┌──
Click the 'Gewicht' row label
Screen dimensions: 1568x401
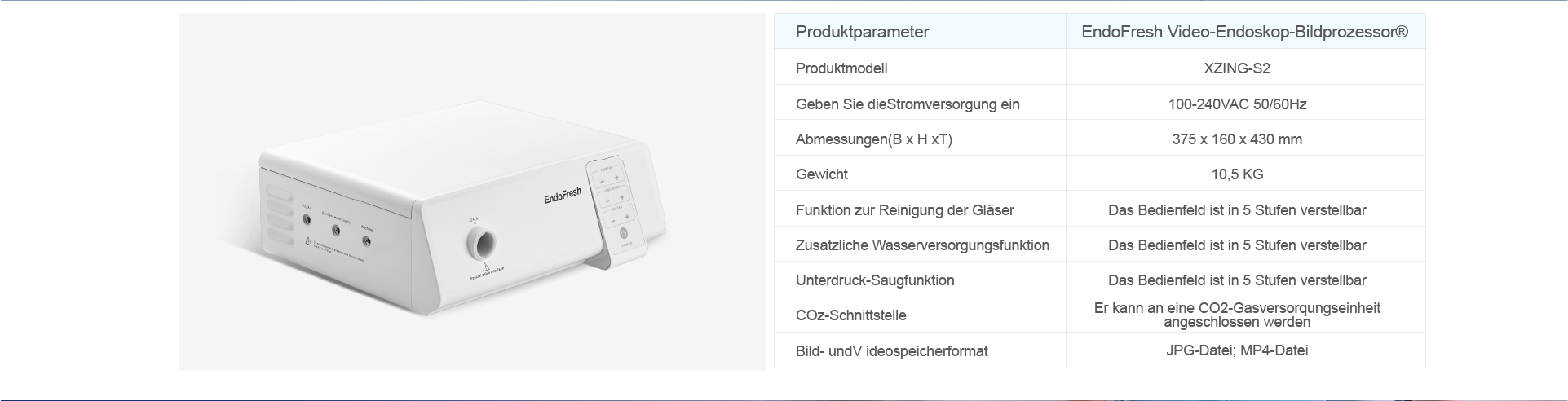click(x=821, y=174)
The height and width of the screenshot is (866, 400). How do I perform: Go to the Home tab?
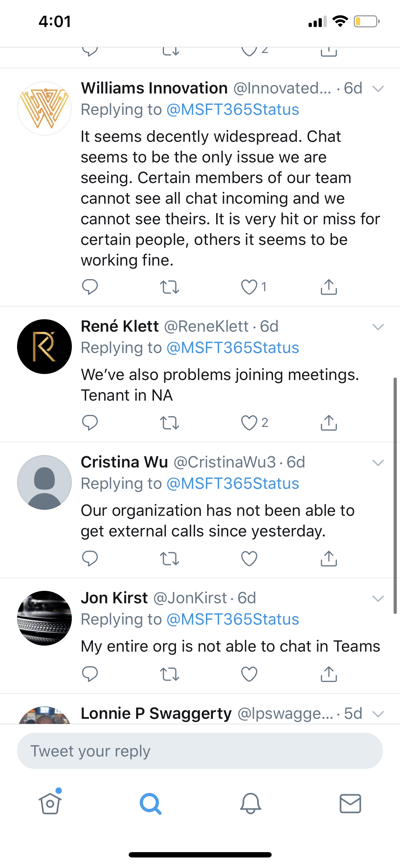tap(50, 802)
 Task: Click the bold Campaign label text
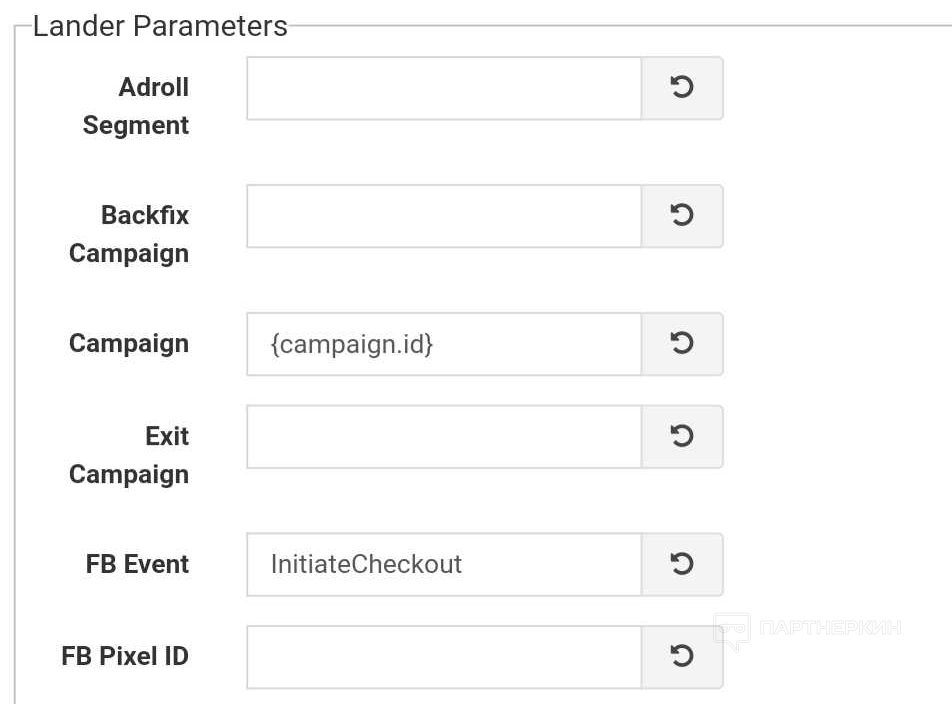click(x=129, y=343)
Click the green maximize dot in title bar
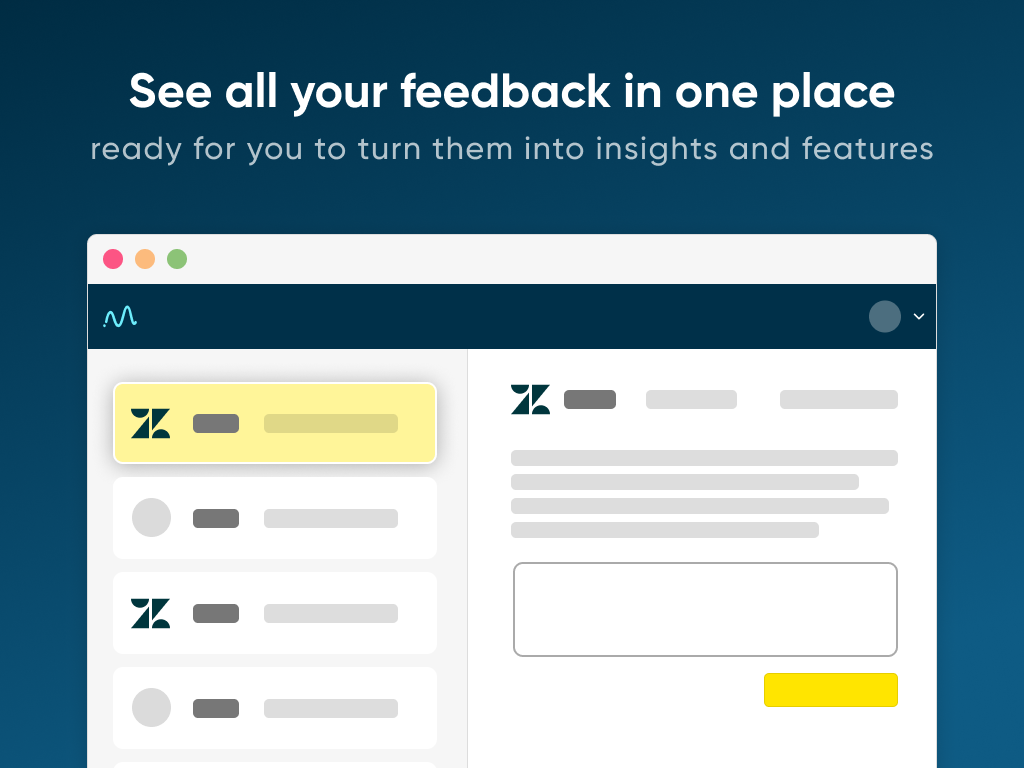 [177, 259]
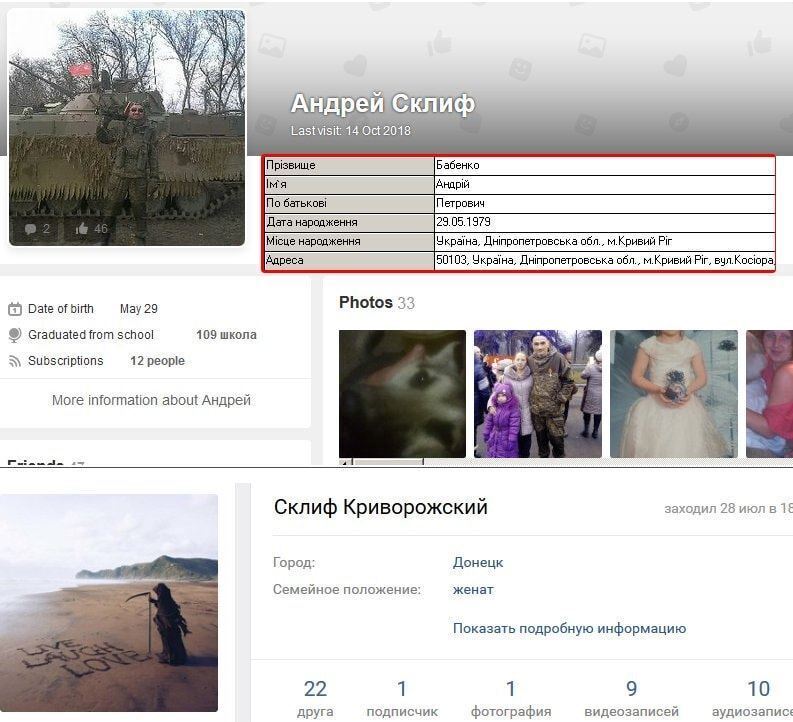Open the family photo with camouflage uniform
This screenshot has width=793, height=722.
coord(538,393)
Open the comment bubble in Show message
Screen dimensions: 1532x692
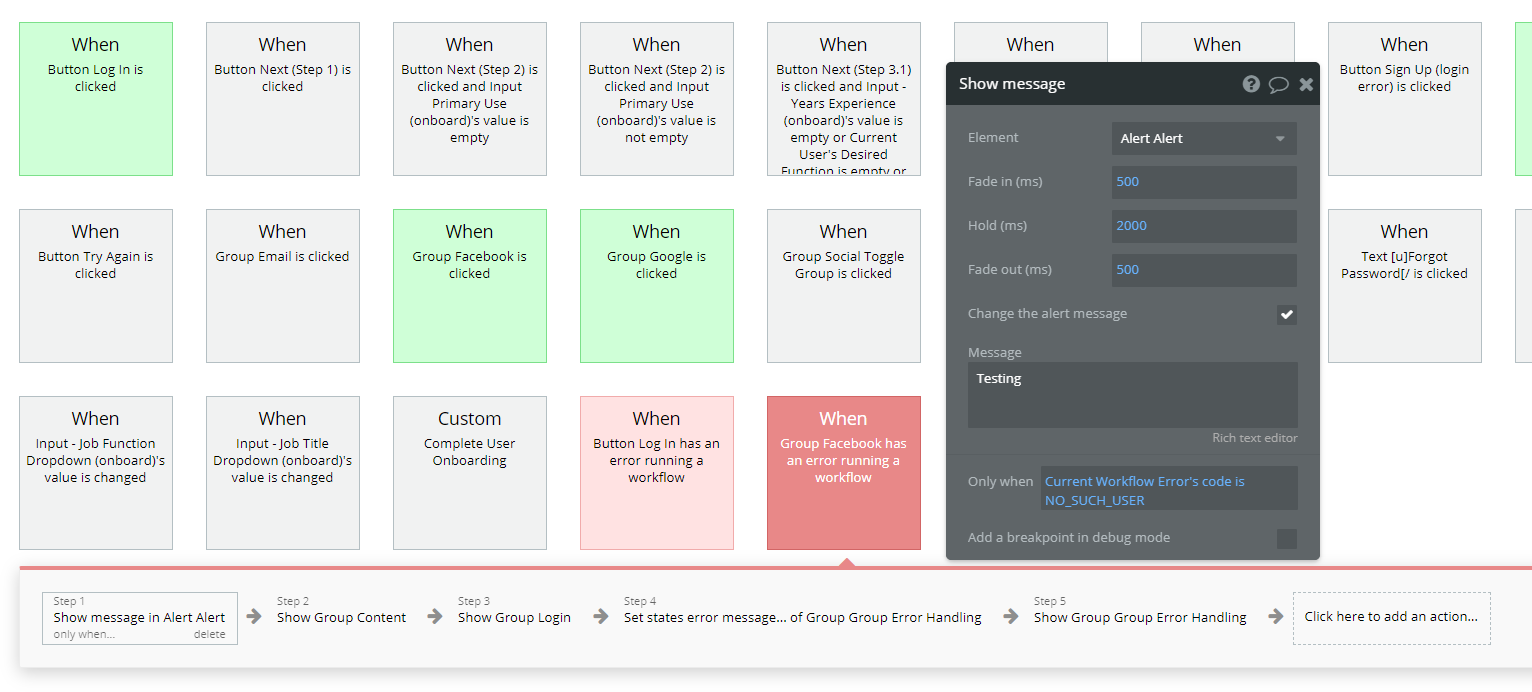click(x=1278, y=84)
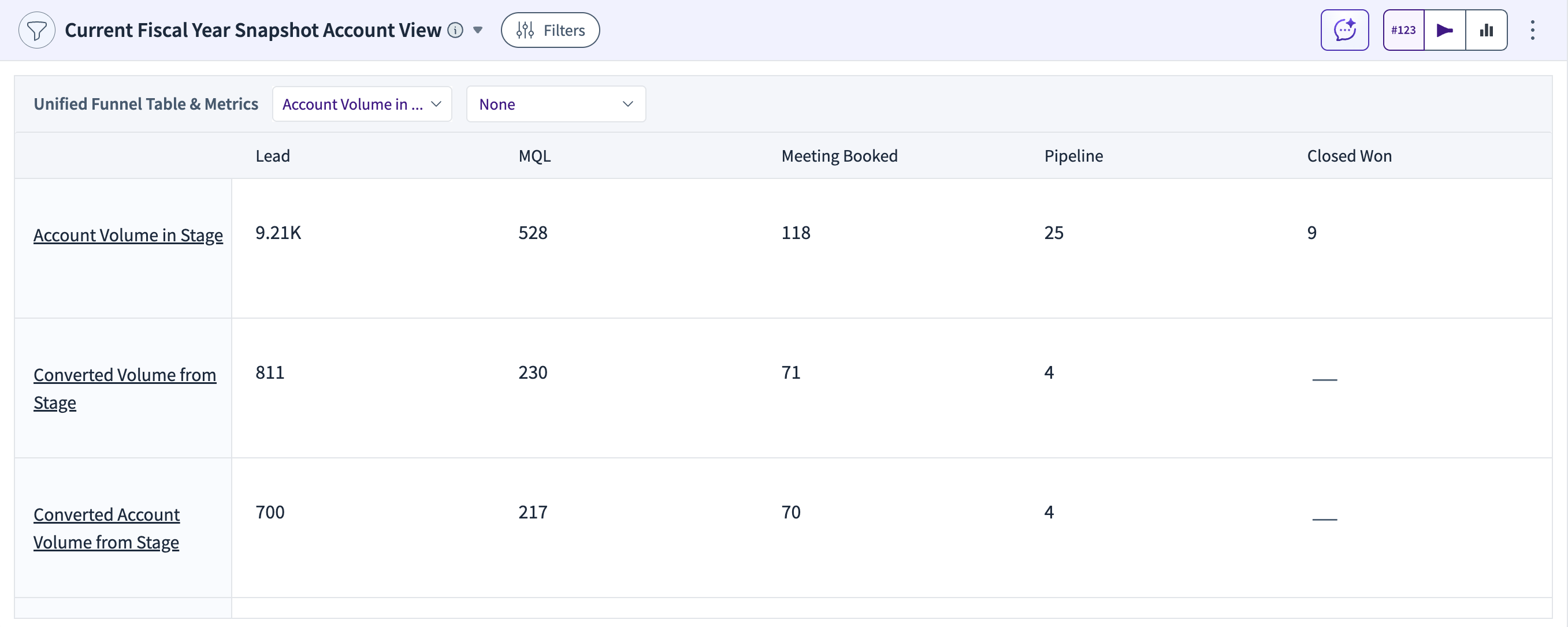Click the Closed Won column header
This screenshot has height=627, width=1568.
click(x=1349, y=156)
└──
§ DESCRIPTION OF THE TASK
Reproduce the material word for word, beginning with the line that contains "Click the green maximize dot in title bar" and continuing through the end of the material. Leave the pictures out of your answer.

§ TASK RESPONSE
Click the green maximize dot in title bar
 [177, 259]
Open the family photo with camouflage uniform
This screenshot has width=793, height=722.
coord(538,393)
Open the comment bubble in Show message
Screen dimensions: 1532x692
click(x=1278, y=84)
Click the Closed Won column header
This screenshot has height=627, width=1568.
click(x=1349, y=156)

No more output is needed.